§ **Requirement**
Please quote exactly the opening lines of the data, from the first line to the one where "Jane Olive (198, 832)" appears.

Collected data
....
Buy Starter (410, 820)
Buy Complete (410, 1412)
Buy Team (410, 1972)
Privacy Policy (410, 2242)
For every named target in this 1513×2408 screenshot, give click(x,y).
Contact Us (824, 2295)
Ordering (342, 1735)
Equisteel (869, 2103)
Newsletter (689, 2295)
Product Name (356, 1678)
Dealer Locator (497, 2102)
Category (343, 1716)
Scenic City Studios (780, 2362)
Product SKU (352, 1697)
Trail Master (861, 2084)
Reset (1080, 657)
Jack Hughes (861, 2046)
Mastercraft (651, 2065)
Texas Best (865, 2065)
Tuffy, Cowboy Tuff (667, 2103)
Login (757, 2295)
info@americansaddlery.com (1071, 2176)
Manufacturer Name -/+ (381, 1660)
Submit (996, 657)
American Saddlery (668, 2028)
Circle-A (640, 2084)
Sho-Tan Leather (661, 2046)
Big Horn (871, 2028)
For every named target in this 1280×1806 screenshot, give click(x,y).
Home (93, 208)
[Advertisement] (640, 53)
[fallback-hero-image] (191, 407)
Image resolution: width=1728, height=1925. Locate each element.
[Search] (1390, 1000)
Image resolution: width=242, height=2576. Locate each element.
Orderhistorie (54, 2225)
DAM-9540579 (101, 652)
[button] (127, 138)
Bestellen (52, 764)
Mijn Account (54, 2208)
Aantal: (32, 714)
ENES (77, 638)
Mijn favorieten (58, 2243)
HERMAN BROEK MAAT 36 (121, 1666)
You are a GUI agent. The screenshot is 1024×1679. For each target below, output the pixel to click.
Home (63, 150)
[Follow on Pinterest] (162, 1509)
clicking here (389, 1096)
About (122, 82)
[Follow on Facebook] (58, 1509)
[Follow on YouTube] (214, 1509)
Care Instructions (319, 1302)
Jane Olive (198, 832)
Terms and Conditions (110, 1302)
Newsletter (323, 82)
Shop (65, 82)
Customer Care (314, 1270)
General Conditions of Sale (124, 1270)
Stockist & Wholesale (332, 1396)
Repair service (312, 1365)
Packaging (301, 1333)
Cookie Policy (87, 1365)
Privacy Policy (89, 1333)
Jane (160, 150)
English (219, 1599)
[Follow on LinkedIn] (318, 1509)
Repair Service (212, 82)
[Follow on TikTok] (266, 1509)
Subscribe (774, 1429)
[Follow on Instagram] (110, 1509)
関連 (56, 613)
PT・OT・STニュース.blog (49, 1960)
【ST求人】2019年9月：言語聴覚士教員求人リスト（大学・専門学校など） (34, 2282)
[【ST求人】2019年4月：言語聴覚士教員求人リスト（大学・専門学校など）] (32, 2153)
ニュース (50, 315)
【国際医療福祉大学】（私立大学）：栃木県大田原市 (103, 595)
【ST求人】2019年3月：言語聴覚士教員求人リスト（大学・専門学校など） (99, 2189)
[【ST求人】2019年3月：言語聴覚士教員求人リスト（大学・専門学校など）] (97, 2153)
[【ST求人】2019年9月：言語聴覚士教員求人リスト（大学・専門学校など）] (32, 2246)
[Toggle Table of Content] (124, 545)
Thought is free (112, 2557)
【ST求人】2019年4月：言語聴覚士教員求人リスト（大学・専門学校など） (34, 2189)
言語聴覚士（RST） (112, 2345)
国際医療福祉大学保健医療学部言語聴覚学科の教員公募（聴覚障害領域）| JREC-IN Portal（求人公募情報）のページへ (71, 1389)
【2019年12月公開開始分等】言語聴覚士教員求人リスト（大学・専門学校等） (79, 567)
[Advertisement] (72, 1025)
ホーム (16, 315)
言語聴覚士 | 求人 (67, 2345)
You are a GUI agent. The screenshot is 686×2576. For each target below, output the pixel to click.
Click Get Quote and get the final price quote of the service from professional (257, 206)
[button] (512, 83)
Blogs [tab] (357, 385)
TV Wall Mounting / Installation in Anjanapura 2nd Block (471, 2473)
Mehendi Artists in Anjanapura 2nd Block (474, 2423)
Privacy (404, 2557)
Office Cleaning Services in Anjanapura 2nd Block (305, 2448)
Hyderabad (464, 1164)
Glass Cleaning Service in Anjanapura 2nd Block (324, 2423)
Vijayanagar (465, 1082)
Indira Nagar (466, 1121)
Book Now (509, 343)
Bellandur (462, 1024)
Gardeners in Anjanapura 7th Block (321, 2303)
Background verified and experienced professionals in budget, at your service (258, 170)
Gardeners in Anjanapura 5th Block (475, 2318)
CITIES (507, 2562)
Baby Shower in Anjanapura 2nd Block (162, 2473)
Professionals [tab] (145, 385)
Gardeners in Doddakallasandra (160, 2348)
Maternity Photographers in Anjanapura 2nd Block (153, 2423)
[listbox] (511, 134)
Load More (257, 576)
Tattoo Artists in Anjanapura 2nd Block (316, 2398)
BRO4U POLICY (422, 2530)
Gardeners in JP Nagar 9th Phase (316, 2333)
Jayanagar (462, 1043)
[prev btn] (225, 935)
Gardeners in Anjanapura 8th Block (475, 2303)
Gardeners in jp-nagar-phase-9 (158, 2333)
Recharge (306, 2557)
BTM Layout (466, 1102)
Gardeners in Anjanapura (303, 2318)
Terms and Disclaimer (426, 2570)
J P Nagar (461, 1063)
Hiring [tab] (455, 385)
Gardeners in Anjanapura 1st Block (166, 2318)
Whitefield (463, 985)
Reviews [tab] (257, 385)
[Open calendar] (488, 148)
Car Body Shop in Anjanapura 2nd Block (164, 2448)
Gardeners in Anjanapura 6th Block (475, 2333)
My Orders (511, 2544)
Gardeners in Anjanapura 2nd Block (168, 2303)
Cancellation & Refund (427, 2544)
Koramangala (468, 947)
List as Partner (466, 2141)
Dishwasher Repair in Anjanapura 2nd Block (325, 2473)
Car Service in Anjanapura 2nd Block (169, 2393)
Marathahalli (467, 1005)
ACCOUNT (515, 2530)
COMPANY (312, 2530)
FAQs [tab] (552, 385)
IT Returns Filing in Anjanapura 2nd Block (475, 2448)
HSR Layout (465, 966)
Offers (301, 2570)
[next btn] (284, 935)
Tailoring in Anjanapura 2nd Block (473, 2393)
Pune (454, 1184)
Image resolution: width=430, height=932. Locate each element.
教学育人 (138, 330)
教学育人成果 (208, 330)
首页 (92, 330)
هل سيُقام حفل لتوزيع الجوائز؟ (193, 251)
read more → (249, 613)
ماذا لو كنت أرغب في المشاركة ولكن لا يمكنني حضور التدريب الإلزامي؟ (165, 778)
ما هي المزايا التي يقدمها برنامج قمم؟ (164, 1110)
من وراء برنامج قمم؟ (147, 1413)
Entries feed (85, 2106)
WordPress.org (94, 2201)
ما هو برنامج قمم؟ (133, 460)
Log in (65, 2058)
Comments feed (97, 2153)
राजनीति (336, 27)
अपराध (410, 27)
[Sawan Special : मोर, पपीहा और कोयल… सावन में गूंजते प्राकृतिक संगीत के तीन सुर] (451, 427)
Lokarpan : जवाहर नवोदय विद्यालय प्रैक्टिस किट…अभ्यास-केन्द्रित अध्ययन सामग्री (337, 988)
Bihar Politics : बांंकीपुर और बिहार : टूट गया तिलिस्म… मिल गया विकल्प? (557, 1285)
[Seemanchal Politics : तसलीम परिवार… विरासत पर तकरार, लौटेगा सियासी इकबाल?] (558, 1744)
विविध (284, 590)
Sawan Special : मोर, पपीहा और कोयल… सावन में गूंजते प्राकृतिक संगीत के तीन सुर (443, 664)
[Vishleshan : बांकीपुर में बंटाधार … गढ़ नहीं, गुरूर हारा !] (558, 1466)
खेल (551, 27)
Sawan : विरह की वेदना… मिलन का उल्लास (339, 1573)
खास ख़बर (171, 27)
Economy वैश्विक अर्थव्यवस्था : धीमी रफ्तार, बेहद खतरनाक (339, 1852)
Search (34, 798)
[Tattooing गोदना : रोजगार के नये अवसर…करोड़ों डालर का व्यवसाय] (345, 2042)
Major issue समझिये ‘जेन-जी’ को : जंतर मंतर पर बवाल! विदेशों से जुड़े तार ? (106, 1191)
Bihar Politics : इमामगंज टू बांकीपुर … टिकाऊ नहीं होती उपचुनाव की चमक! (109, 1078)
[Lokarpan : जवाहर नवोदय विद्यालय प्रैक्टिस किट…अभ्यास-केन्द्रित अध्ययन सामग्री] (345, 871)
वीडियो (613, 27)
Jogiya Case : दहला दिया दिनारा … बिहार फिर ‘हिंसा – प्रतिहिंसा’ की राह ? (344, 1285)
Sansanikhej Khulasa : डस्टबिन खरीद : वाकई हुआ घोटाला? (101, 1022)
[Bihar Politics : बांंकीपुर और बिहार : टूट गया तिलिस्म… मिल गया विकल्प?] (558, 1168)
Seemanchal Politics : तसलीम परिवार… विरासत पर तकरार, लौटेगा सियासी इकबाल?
....
§ **Completed exercise**
Buy Starter (410, 820)
Buy Complete (410, 1412)
Buy Team (410, 1972)
Privacy Policy (410, 2242)
For every named target in this 1513×2408 screenshot, give click(x,y).
Contact Us (824, 2295)
Ordering (342, 1735)
Equisteel (869, 2103)
Newsletter (689, 2295)
Product Name (356, 1678)
Dealer Locator (497, 2102)
Category (343, 1716)
Scenic City Studios (780, 2362)
Product SKU (352, 1697)
Trail Master (861, 2084)
Reset (1080, 657)
Jack Hughes (861, 2046)
Mastercraft (651, 2065)
Texas Best (865, 2065)
Tuffy, Cowboy Tuff (667, 2103)
Login (757, 2295)
info@americansaddlery.com (1071, 2176)
Manufacturer Name -/+ (381, 1660)
Submit (996, 657)
American Saddlery (668, 2028)
Circle-A (640, 2084)
Sho-Tan Leather (661, 2046)
Big Horn (871, 2028)
For every named target in this 1280×1806 screenshot, give click(x,y).
Home (93, 208)
[Advertisement] (640, 53)
[fallback-hero-image] (191, 407)
Image resolution: width=1728, height=1925. Locate each element.
[Search] (1390, 1000)
Image resolution: width=242, height=2576. Locate each element.
Orderhistorie (54, 2225)
DAM-9540579 (101, 652)
[button] (127, 138)
Bestellen (52, 764)
Mijn Account (54, 2208)
Aantal: (32, 714)
ENES (77, 638)
Mijn favorieten (58, 2243)
HERMAN BROEK MAAT 36 (121, 1666)
You are a GUI agent. The screenshot is 1024×1679. For each target below, output the pixel to click.
Home (63, 150)
[Follow on Pinterest] (162, 1509)
clicking here (389, 1096)
About (122, 82)
[Follow on Facebook] (58, 1509)
[Follow on YouTube] (214, 1509)
Care Instructions (319, 1302)
Jane Olive (198, 832)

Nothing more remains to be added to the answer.